22/11/2017 6318 views 113 likes
ESA / About Us / ESA history

ESA’s first Earth observation satellite was launched on 23 November 1977. When the first Meteosat satellite took its place in the sky, it completed coverage of the whole globe from geostationary orbit and laid the foundations for European and world cooperation in meteorology that continues today.

Weather – and particularly extreme weather – affects everything we do. Being able to see the whole disc of Earth allows forecasters to see developing weather systems, as well as working out wind speed and direction based on cloud movements. Atlantic hurricanes appear on Meteosat images long before they interact with land, and data from space help to predict their tracks.

Before weather satellites, forecasters relied on surface observations from land, ships and buoys, along with some information about the atmosphere provided by balloon-borne radiosondes, kites and aircraft. Satellites provided a vast new array of information that, coupled with new computer models, helped to make forecasts more reliable for longer periods.

Meteosat was an important milestone in European cooperation in space. Individual countries had pioneered monitoring of the ionosphere from space and the European Space Conferences of the 1960s agreed in principle that there should be a European weather satellite, but it was not until Meteosat that the potential for meteorological satellites began to be fulfilled.

Meteosat-1 first image
Meteosat-1 first image

Meteosat was initiated as a French project, with involvement both from CNES and the French meteorological service. At the same time, the European Space Research Organisation (ESRO, a forerunner of ESA) was considering possibilities for polar-orbiting and geostationary satellites. ESRO decided on a geostationary satellite, which would clearly be a duplication of the French effort.

Over a long period of fact-finding and negotiation, the foundations were laid for the Meteosat project to evolve from a French one to a European one. Rather than uproot the whole operation from France, it was decided to establish an ESA office in Toulouse, from where Meteosat could be developed and guided.

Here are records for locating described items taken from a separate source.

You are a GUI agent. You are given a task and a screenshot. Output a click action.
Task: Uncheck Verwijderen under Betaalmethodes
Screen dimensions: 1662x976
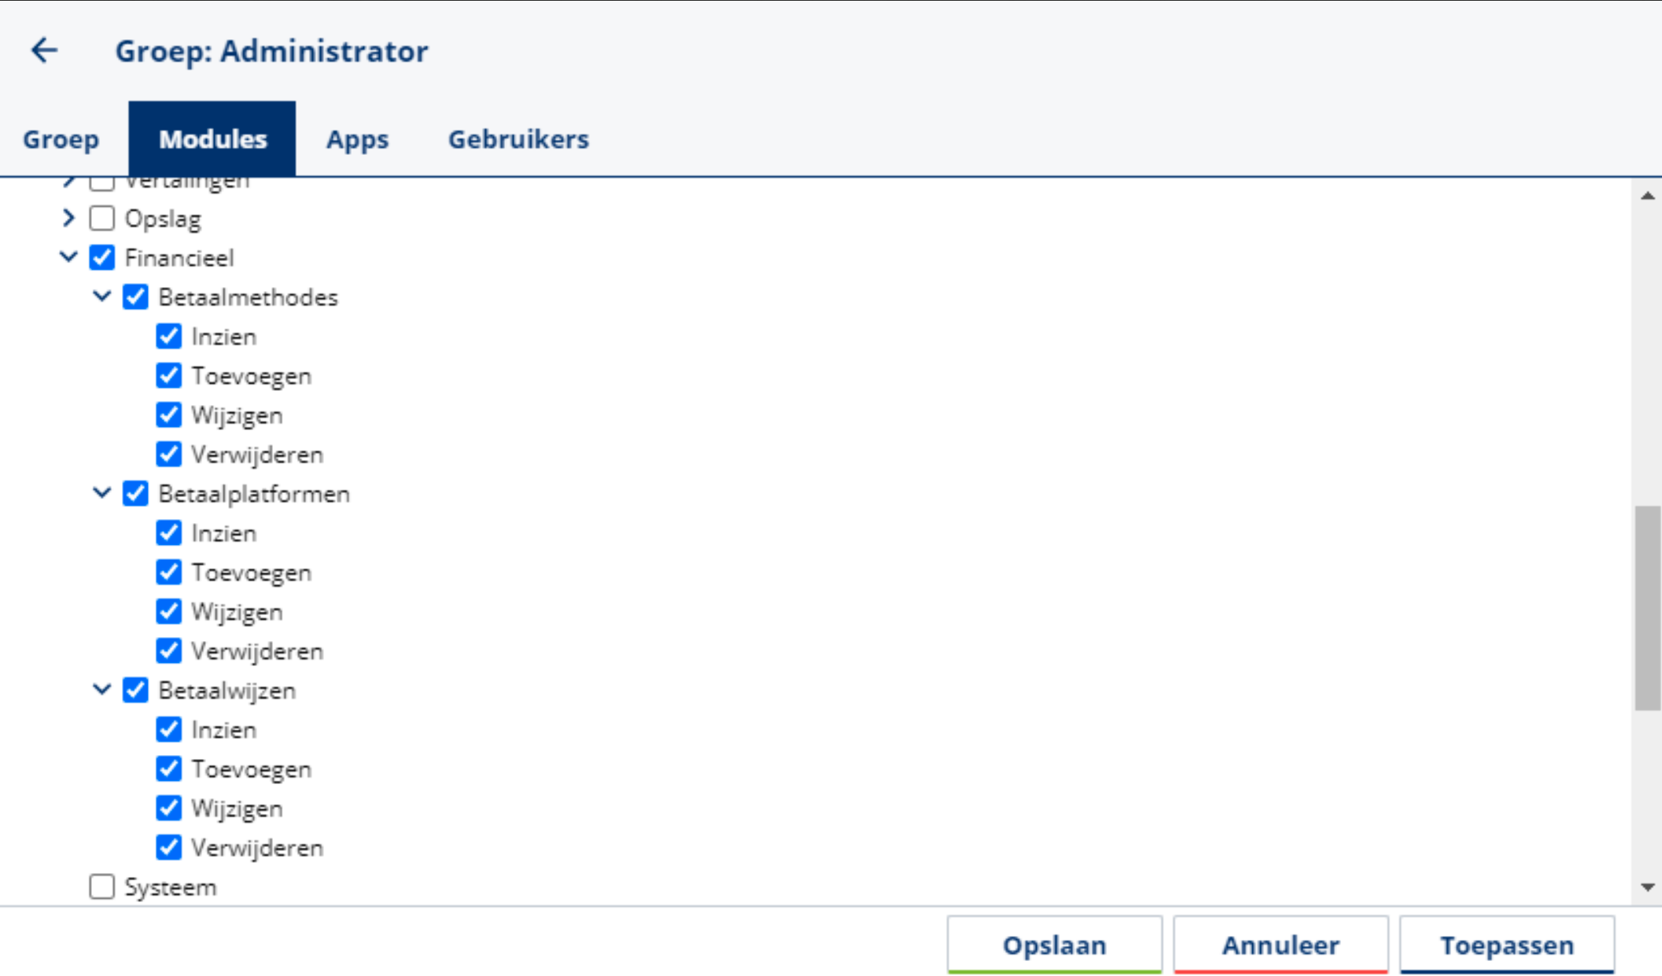168,454
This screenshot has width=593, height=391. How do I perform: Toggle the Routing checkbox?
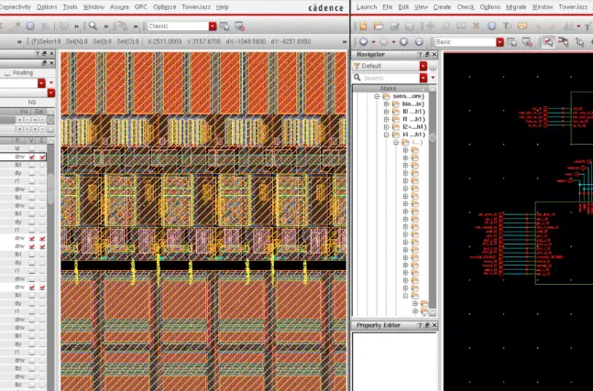[7, 72]
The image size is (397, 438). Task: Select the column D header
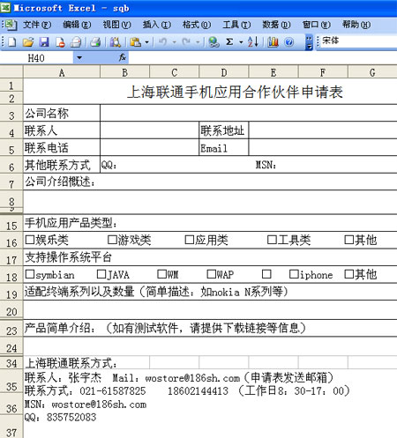pos(224,72)
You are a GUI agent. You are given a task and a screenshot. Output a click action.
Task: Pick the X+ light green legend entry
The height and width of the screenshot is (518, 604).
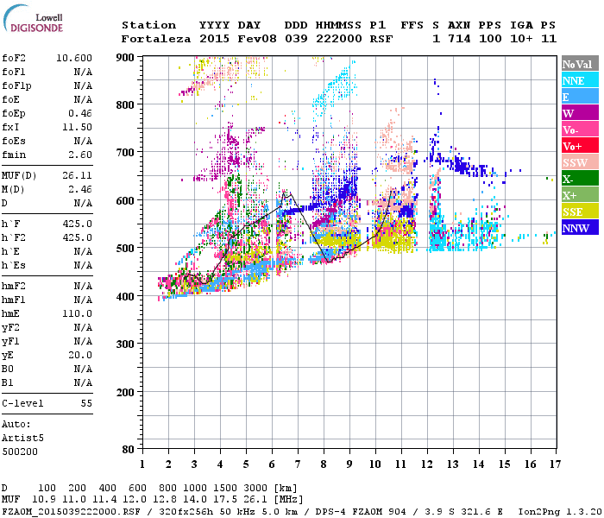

Meteosat-1 lifted off at 13:35 GMT on 23 November 1977 from Cape Canaveral in Florida. It reached its operational orbit on 7 December 1977, and its first image was sent back on 9 December. It was the first satellite in geostationary orbit to have a water vapour channel to track the motion of moisture in the air.

The new satellite required great improvements in ESA’s computing power – both for telemetry and for image data processing. From its position over the Greenwich meridian, Meteosat-1 could scan Earth’s full disc every 30 minutes, with the data being provided in near-real time to users.

Meteosat, the first-generation satellite
Meteosat, the first-generation satellite

Since the launch of the first Meteosat, 40 years of imagery and derived meteorological data from it and its successors have helped to significantly improve weather forecasting. There are 35 years’ worth of Meteosat imagery available online and the satellite’s record of imaging from space constitutes an important body of evidence in climate science. 

Although the early meteorological satellites were not envisaged as tools for measuring climate change, images of changes in land cover or polar ice and data on sea-surface temperature have become very useful for climate research and modelling. 

There was a gap of almost a decade between the launch of Meteosat-1 and the official founding of Eumetsat, the European organisation created to exploit satellite data for weather and climate research with the global community. Today, with clear operational responsibilities and funding, Eumetsat has become a global player in satellite meteorology. With 30 member states, Eumetsat continues to develop new satellite programmes in cooperation with ESA.

The Meteosat programme always has one satellite in the operational position at 0º longitude. Meteosat Second Generation kept the drum-shaped design of the original but is two and a half times larger and offers improved resolution, 12 spectral channels as opposed to three on the original system, and faster scanning.

Looking to the future, Meteosat Third Generation is in development, with new capabilities such as lightning detection, and will guarantee continued European monitoring of the atmosphere from space into the 2030s.